### [What needs to be done]
Only lines containing the string "panel" belong in the answer; find them in the records and copy them.

┌──

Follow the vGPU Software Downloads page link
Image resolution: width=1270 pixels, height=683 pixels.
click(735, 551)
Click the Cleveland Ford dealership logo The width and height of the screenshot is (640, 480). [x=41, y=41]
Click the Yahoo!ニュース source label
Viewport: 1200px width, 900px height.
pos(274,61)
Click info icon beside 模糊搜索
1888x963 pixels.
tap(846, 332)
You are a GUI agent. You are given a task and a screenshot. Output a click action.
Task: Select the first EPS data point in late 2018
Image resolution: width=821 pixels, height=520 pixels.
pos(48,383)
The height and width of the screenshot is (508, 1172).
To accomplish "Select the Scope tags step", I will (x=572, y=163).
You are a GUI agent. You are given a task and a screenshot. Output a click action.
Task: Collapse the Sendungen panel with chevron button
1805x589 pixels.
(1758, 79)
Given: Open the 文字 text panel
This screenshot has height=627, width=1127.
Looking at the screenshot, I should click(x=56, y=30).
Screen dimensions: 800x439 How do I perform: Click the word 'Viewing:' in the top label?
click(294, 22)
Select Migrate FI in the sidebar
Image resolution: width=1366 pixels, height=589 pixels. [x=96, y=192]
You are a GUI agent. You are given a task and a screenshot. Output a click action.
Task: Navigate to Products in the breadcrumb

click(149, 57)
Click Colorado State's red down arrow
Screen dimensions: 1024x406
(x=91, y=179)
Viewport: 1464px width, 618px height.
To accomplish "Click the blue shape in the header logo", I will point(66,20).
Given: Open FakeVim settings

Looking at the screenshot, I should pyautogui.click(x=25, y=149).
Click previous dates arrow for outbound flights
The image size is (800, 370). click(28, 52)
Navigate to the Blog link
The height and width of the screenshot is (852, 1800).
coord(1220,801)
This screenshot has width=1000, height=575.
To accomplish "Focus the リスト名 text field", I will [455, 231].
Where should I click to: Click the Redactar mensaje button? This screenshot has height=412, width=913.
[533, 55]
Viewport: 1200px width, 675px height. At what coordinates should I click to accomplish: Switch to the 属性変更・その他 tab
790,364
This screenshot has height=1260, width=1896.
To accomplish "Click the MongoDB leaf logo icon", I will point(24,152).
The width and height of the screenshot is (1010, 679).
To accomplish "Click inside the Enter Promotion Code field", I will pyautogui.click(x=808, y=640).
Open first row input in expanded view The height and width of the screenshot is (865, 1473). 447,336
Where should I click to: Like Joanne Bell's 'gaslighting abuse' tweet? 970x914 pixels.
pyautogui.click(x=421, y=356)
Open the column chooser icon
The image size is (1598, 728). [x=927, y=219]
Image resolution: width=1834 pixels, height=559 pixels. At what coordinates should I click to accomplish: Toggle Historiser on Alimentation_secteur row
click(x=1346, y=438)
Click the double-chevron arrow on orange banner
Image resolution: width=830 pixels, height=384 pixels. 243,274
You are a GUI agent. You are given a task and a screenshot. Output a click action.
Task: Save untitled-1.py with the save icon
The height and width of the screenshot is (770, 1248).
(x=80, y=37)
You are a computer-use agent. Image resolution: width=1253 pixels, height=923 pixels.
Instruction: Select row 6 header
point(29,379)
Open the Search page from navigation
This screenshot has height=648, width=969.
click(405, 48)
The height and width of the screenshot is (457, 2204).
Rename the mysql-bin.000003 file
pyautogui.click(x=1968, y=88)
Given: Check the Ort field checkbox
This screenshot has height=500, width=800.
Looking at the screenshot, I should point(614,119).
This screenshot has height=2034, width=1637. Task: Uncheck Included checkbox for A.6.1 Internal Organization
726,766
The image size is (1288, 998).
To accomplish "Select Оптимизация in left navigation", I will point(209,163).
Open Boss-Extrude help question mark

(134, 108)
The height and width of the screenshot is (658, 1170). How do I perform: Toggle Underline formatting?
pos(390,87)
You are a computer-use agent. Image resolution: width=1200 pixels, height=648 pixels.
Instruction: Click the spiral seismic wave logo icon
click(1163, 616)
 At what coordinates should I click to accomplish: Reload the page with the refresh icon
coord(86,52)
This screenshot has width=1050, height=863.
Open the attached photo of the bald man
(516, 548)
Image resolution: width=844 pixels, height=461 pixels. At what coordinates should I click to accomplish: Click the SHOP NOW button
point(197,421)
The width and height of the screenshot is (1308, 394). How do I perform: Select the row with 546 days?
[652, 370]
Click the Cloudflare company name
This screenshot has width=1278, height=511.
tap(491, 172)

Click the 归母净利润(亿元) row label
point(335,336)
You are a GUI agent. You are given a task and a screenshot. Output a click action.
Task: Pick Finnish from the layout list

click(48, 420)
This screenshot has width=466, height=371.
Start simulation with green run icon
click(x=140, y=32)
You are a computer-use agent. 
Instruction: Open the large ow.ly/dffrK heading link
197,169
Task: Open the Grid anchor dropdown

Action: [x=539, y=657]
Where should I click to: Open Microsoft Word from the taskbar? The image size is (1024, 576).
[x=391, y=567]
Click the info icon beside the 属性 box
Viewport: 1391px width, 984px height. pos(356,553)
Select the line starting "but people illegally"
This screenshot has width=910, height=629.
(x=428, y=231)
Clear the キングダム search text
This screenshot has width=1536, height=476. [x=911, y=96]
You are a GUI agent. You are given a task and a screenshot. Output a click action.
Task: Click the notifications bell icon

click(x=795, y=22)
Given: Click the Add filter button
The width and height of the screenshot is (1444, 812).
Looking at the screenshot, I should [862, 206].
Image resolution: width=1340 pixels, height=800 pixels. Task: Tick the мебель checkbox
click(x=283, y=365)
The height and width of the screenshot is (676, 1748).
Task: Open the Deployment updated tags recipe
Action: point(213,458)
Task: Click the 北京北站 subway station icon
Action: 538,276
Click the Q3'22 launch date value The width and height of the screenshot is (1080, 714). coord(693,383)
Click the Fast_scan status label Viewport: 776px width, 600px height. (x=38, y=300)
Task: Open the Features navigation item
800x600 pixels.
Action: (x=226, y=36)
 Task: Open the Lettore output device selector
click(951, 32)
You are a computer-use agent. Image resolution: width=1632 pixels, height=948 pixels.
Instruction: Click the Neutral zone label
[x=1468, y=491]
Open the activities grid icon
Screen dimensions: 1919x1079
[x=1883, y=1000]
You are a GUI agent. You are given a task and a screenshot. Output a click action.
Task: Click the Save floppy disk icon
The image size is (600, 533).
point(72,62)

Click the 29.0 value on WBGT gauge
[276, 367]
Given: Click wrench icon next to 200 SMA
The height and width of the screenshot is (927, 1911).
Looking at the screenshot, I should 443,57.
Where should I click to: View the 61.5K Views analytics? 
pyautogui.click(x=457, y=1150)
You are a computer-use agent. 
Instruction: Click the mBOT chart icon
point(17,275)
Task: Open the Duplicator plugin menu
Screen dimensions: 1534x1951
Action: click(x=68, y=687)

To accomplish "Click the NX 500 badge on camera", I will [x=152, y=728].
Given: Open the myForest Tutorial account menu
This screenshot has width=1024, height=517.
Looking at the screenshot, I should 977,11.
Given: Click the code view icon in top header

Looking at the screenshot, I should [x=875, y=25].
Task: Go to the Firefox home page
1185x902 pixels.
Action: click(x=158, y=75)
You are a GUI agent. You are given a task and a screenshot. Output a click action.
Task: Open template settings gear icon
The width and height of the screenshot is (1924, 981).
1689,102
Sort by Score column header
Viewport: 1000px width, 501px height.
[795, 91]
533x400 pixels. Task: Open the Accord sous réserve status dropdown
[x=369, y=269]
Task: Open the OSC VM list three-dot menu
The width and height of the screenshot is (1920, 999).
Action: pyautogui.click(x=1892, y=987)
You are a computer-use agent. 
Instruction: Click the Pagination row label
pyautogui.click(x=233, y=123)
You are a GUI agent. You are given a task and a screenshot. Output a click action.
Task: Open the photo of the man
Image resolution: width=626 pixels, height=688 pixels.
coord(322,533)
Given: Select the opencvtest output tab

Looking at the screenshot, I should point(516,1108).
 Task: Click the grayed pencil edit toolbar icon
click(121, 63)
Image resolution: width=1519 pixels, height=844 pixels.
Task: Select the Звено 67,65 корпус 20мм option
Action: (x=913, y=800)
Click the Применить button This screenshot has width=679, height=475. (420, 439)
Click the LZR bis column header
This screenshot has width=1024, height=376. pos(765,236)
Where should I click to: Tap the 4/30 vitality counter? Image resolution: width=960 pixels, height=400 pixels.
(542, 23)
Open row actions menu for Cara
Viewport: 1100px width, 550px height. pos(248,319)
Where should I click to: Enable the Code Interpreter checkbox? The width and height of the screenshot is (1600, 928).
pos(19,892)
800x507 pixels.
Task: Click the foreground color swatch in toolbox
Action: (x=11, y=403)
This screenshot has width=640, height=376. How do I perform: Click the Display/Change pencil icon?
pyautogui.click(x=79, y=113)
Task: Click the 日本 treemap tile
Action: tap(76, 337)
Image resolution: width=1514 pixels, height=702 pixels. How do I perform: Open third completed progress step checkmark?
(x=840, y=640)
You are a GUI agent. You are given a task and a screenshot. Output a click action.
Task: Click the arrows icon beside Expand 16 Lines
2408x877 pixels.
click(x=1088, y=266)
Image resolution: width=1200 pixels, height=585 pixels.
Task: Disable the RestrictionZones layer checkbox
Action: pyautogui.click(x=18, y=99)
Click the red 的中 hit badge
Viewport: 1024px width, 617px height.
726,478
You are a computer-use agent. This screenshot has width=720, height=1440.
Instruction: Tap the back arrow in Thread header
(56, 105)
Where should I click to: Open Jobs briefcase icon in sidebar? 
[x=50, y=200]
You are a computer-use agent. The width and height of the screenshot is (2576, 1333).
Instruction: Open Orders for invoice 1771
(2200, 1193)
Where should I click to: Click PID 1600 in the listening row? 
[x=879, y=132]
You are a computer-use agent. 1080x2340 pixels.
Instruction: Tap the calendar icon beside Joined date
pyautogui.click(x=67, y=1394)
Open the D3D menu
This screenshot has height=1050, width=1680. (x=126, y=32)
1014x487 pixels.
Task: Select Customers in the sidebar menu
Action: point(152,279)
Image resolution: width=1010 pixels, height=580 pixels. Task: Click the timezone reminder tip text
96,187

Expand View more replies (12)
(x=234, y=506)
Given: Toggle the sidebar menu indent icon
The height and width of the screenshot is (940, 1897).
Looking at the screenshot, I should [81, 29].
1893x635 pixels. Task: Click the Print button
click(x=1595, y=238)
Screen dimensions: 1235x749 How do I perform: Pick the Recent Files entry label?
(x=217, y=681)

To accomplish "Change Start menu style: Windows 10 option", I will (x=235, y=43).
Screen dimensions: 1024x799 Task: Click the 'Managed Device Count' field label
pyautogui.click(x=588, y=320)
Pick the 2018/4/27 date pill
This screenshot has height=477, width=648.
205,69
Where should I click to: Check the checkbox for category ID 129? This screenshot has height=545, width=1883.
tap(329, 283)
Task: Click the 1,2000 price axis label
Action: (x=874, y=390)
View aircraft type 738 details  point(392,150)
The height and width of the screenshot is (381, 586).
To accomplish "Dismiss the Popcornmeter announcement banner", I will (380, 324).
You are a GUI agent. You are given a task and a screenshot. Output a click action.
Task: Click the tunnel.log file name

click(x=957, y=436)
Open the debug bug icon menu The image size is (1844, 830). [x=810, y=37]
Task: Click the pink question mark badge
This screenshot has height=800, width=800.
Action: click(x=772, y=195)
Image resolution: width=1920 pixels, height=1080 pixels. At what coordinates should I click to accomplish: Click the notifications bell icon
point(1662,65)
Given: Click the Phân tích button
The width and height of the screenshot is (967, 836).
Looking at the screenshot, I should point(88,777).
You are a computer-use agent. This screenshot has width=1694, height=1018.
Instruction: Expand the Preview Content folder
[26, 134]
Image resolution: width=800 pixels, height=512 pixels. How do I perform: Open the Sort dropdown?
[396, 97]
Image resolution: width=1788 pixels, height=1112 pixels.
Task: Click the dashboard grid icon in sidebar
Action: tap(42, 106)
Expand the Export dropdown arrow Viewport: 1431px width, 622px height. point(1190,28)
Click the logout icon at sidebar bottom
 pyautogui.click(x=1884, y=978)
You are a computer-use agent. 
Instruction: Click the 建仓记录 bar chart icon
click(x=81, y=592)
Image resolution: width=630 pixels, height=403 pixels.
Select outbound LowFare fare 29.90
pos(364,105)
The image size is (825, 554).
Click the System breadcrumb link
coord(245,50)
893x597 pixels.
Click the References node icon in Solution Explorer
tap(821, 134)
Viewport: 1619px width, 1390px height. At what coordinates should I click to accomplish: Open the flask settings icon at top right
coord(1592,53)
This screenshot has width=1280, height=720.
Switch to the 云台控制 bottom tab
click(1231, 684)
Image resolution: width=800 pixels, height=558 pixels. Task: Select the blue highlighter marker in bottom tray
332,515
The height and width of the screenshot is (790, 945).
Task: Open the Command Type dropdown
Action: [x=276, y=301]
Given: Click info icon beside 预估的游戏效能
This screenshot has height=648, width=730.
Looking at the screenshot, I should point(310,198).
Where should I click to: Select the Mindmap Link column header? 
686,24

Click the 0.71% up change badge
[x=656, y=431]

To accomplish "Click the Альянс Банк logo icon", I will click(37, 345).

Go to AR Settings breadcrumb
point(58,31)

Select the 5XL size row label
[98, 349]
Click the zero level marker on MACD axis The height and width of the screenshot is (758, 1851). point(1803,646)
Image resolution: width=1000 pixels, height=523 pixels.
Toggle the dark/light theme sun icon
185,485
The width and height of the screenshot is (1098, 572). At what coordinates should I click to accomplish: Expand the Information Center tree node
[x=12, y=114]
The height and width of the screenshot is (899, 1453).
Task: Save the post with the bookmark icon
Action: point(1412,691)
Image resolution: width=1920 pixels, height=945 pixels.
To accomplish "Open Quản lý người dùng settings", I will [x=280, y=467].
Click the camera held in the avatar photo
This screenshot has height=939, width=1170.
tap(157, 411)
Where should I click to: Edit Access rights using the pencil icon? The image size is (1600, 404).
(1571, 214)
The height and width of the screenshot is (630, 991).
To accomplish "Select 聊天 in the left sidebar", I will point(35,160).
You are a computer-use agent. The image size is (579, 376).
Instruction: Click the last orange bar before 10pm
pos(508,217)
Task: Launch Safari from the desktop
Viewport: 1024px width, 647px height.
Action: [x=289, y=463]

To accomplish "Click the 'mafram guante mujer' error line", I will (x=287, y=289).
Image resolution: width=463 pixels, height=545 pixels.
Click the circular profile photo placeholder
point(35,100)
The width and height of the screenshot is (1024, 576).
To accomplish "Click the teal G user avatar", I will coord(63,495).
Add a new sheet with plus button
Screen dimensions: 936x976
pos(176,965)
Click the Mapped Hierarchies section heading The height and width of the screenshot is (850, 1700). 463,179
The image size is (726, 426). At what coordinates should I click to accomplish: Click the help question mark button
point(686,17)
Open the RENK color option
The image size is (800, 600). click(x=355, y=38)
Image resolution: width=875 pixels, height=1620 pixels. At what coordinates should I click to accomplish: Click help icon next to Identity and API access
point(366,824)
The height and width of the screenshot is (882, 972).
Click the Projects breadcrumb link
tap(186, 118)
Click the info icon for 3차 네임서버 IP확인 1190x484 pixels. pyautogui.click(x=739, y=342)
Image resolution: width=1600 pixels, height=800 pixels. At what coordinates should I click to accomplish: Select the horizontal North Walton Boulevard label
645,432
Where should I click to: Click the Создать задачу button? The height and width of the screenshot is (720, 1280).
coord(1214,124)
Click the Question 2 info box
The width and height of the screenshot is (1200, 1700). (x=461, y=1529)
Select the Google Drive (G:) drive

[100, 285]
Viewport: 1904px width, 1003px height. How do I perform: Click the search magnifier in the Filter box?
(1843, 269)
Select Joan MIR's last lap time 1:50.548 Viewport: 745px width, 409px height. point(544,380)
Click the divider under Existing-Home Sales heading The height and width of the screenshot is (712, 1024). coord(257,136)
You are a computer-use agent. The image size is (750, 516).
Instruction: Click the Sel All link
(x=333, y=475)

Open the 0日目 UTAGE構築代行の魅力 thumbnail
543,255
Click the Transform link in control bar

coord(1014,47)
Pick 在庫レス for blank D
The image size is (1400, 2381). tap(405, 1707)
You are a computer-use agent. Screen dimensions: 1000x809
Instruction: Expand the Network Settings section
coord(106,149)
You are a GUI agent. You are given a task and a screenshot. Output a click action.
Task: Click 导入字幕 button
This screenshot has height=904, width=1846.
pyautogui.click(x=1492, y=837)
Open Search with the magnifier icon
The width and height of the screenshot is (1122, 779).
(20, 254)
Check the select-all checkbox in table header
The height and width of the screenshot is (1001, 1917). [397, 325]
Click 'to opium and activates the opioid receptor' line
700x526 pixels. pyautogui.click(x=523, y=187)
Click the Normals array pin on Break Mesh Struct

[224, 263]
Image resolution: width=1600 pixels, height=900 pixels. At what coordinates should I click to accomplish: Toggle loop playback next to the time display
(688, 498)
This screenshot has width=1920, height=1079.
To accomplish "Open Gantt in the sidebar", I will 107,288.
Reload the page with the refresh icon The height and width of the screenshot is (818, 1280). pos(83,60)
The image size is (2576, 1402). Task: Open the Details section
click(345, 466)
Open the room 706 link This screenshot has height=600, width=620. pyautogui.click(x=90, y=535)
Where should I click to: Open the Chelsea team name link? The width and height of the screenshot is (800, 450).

└──

### [Reply]
Task: Collapse the Sendungen panel with chevron button
Given: Open the 文字 text panel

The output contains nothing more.